Traceback (most recent call last): File "/home/usama/.config/spyder/temp.py", line 18, in M = RatioMask(S, L) File "/home/usama/anaconda2/lib/python2.7/site-packages/untwist/data/audio.py", line 423, in new bm = background.magnitude() + eps AttributeError: 'numpy.ndarray' object has no attribute 'magnitude'

deeuu commented 7 years ago

Hi,

Please share your code (even if it is identical to the example) and I'll take another look.

Dingdong8187 commented 7 years ago

This is the code:

import numpy as np
import matplotlib.pyplot as plt
from untwist.data import Wave, RatioMask
from untwist.transforms import STFT, ISTFT
from untwist.factorizations import RPCA

stft = STFT()
istft = ISTFT()
rpca = RPCA(iterations = 100)

# Try with vocals over repetitive music background
x = Wave.read("/home/usama/mix3.wav")
X = stft.process(x[:,0])

# this will take some time
(L,S) = rpca.process(X.magnitude())

M = RatioMask(S, L)
v = istft.process(X * M)
v.write("vocal_estimate.wav")

plt.subplot(4,1,1)
X.plot(label_x = False, title = "mixture")
plt.subplot(4,1,2)
L.plot(label_x = False, title = "L")
plt.subplot(4,1,3)
S.plot(label_x = False, title = "S")
plt.subplot(4,1,4)
M.plot(title="estimated mask")
plt.show()
Dingdong8187 commented 7 years ago

This is the wav file I'm using:

mix3.wav

deeuu commented 7 years ago

Sorry for the delay.

I've updated the master branch and rpca_example.py should now run successfully.

@stefanokalonaris Turns out I was testing on the development branch.

Dingdong8187 commented 7 years ago

Hi, Sorry, but same error as before. It was able to calculate target.magnitude() but not background.magnitude() so I was thinking that the error occurred because rpca.process() returned an empty 'L', but that is not the case.

Tried to check with a different audio file (mix of a person talking and a sine wave): mix5.wav.zip

But no luck.

Dexter123193 commented 7 years ago

Hi.
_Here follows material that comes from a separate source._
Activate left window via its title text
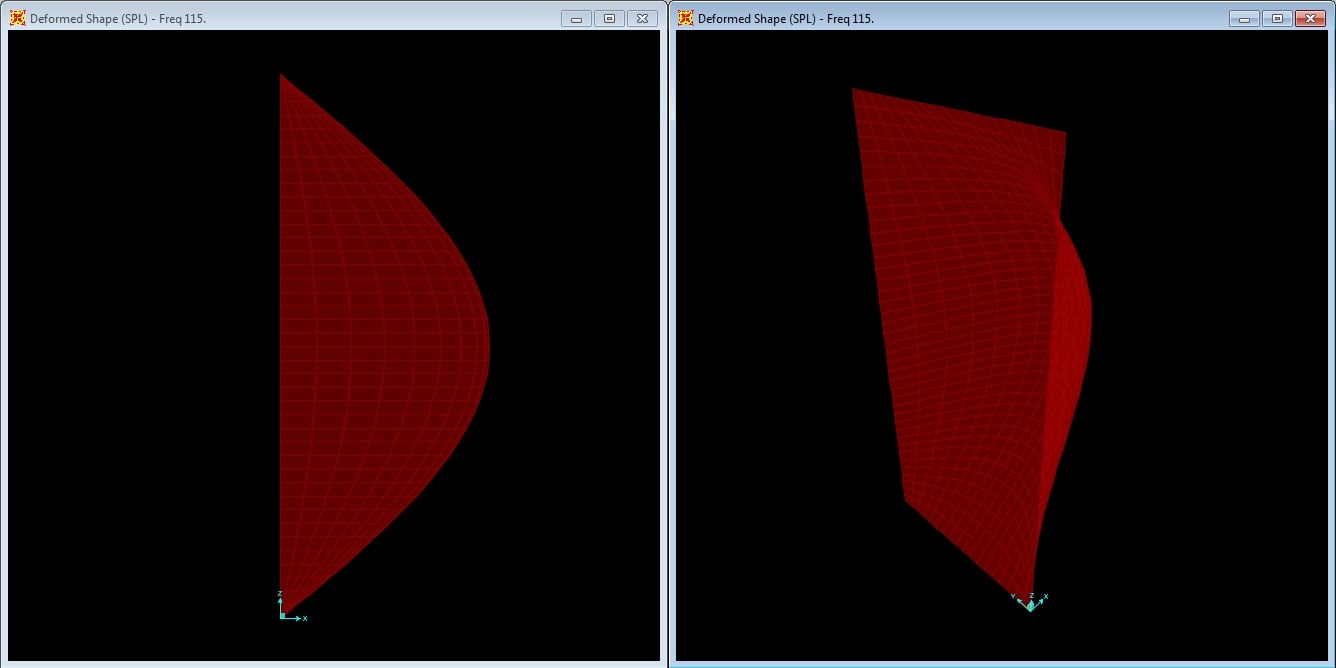Viewport: 1336px width, 668px height. [x=118, y=18]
I had some questions regarding RPCA. Why does the RPCA script gives only one sound as an output, even when a wav file of more than one sounds is passed ? And whenever I pass a .wav file it's vocal_estimated is the same as an input. Any help would be appreciated. Regards.
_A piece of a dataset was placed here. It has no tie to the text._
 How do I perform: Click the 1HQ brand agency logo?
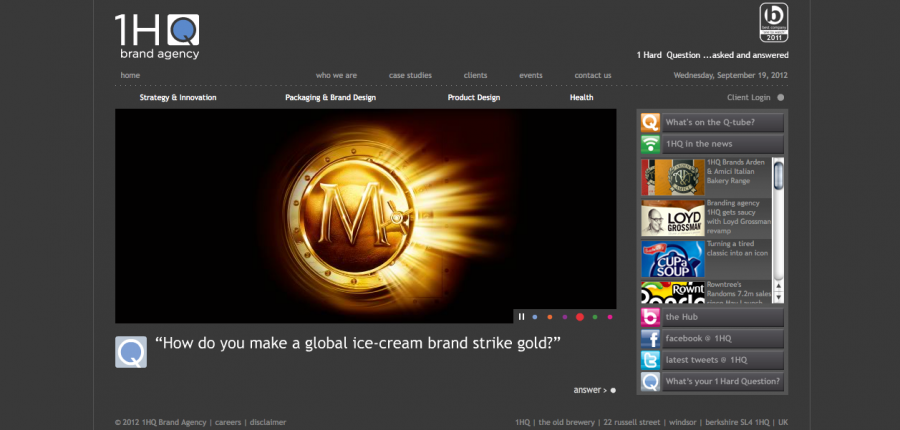click(x=157, y=35)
deeuu commented 7 years ago

@Dingdong8187 Hi, Have you reinstalled the package from master? I can successfully run the following snippet on a fresh install of Python3.5 using the first 3 seconds of your mix3.wav (input to RPCA must be mono):

import numpy as np
import matplotlib.pyplot as plt
from untwist.data import Wave, RatioMask
from untwist.transforms import STFT, ISTFT
from untwist.factorizations import RPCA

stft = STFT()
istft = ISTFT()
rpca = RPCA(iterations = 100)

# Try with vocals over repetitive music background
x = Wave.read("mix3.wav")
X = stft.process(x[:3*44100, 0])

# this will take some time
(L,S) = rpca.process(X.magnitude())

M = RatioMask(S, L)
deeuu commented 7 years ago

@Dexter123193 Hi, If you run the example above, the output is not perceptually identical to the input.

Regarding the number of estimates, you have the background music and the vocals (see here); our example just writes the latter out to a wav file.

Either way, we could do with a good working example for this processor using an appropriate audio file (@g-roma).

@Dexter123193 Please create a new issue if you have further questions as I'm about to close this one.

Cheers

Dingdong8187 commented 7 years ago

Thank you for the help, the example is working now.